Il y a six mois encore, David Kimelfeld faisait figure d’incontournable. Aujourd’hui, il serait presque devenu l’infréquentable. « Il n’a pas d’espace politique », conclut froidement le candidat écologiste à la Métropole, Bruno Bernard, qui n’imagine pas pour l’instant s’allier avec lui. « Pas d’alliance avec des représentants de LREM, officiels ou officieux », prévient de son côté Renaud Payre, celui de la Gauche unie (PS, PC, PRG, Génération.s, Place publique). Maire du 4e arrondissement et président en poste de la Métropole, David Kimelfeld n’imagine pourtant aucune autre alliance qu’avec eux deux. Gérard Collomb a beau continuer à « tendre la main, même si nous commençons à avoir des crampes », comme le confie un de ses proches collaborateurs, son ancien dauphin ne la saisira pas. Il y a désormais « trop de lignes de fractures » entre eux. Mais la grande alliance qu’il imagine « du centre droit aux écologistes et à la gauche » peine à prendre forme.
Les premiers meetings avaient pourtant fait naître beaucoup d’espoir dans le camp Kimelfeld. L’apéro-meeting de l’école Émile-Cohl en octobre, trois jours après la désignation officielle de Gérard Collomb comme candidat officiel de LREM, avait impressionné en rassemblant un bon millier de personnes, et un aréopage impressionnant d’élus et de collaborateurs d’élus décidés à tourner la page Gérard Collomb. Les sondages qui se suivent et se ressemblent depuis ont un peu douché l’enthousiasme : Gérard Collomb et Bruno Bernard font la course en tête pour le scrutin métropolitain, tandis que lui se dispute la 3e place avec le candidat LR François-Noël Buffet.
Entretien à retrouver ici :
« Contrairement à Collomb, je ne suis pas fasciné par les entreprises, je les connais »

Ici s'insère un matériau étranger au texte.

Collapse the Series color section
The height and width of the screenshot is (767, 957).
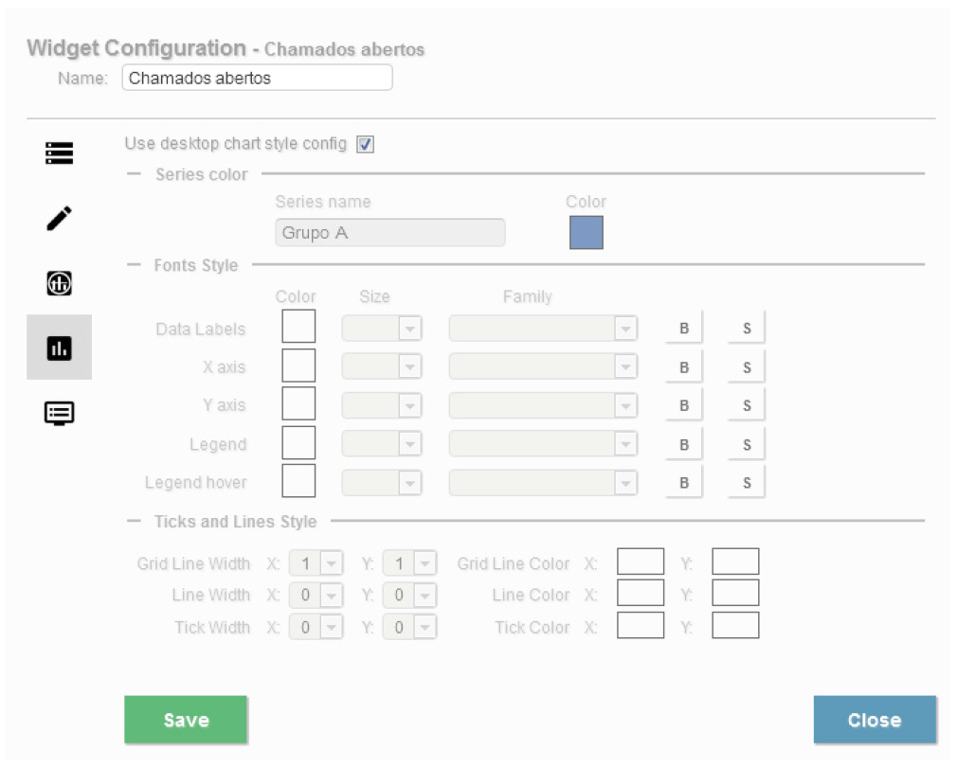coord(135,174)
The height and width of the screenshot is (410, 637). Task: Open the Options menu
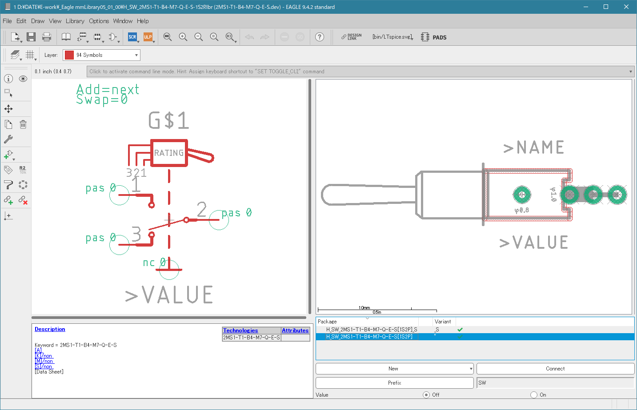pyautogui.click(x=99, y=21)
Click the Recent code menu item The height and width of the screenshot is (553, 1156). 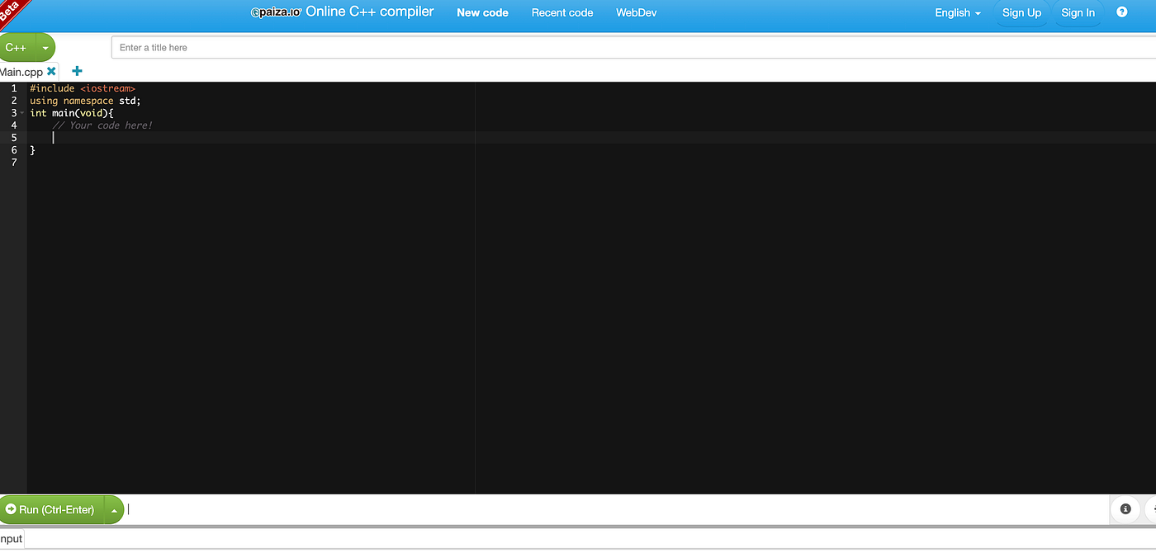click(x=561, y=12)
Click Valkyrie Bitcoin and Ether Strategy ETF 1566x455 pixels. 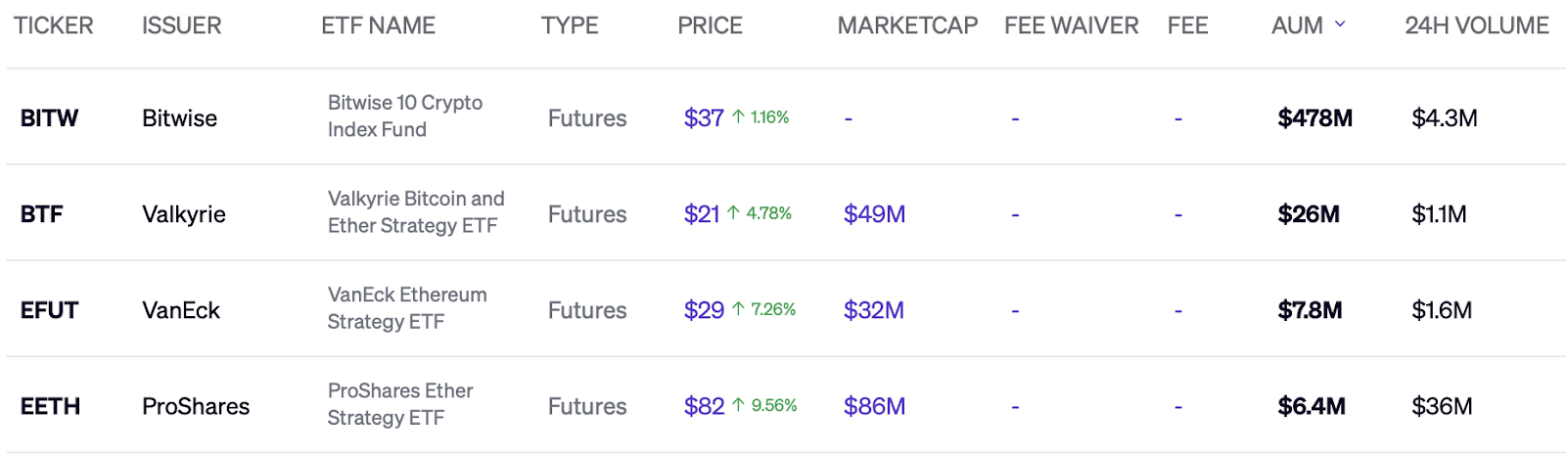pos(415,211)
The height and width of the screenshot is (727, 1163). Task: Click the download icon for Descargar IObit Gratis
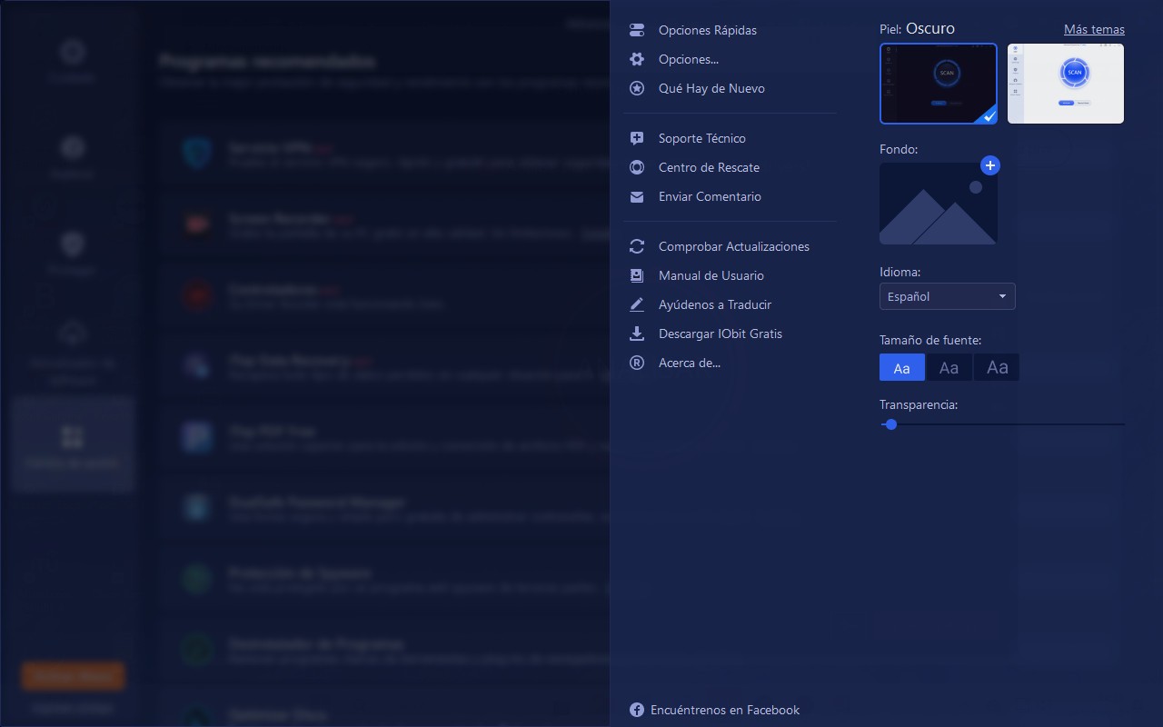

La tentation est grande de proclamer que la messe est dite et que la bataille finale se jouera entre les écologistes et Gérard Collomb. David Kimelfeld a pourtant encore quelques bonnes raisons d’y croire. Il n’a pas tout à fait tort de penser que les électeurs commencent à peine à s’intéresser réellement au scrutin, et que les dernières semaines de la campagne peuvent l’aider à combler son déficit de notoriété. « Il y a un concurrent qui est très connu, celui qui a passé toute sa vie à faire de la politique, Gérard Collomb. Je fais partie de ceux qui ont eu une carrière, diverse et variée » tacle-t-il, rappelant qu’il a commencé comme infirmier, avant de créer une entreprise de transport. Il fait donc le pari que la présentation prochaine de son programme fera la différence, car il est sans doute celui qui a consacré le plus de temps à la préparation de ses propositions, profitant pleinement de l’expertise des services de son administration. Il devrait faire la part belle aux questions sociales, et annonce notamment que toute nouvelle mesure devra faire l’objet avant son adoption d’une évaluation « de son impact sur les 10% les plus fragiles de l’agglomération ». Il mettra aussi en avant le développement économique de la métropole, rappelant ses états de service en la matière : « Contrairement à Collomb, je ne suis pas fasciné par les entreprises, je les connais ». Un discours qu’il aura l’occasion de marteler le 21 février, quand il tentera d’obtenir la résiliation du contrat « scandaleux » du Rhônexpress, la navette qui relie Lyon à son aéroport, et qui fait « peser tous les risques à la collectivité » (À écouter à 42’50 de l’entretien). Un vrai point de divergence avec Gérard Collomb qui propose une « médiation » pour ménager les intérêts de Vinci, opérateur du Rhônexpress.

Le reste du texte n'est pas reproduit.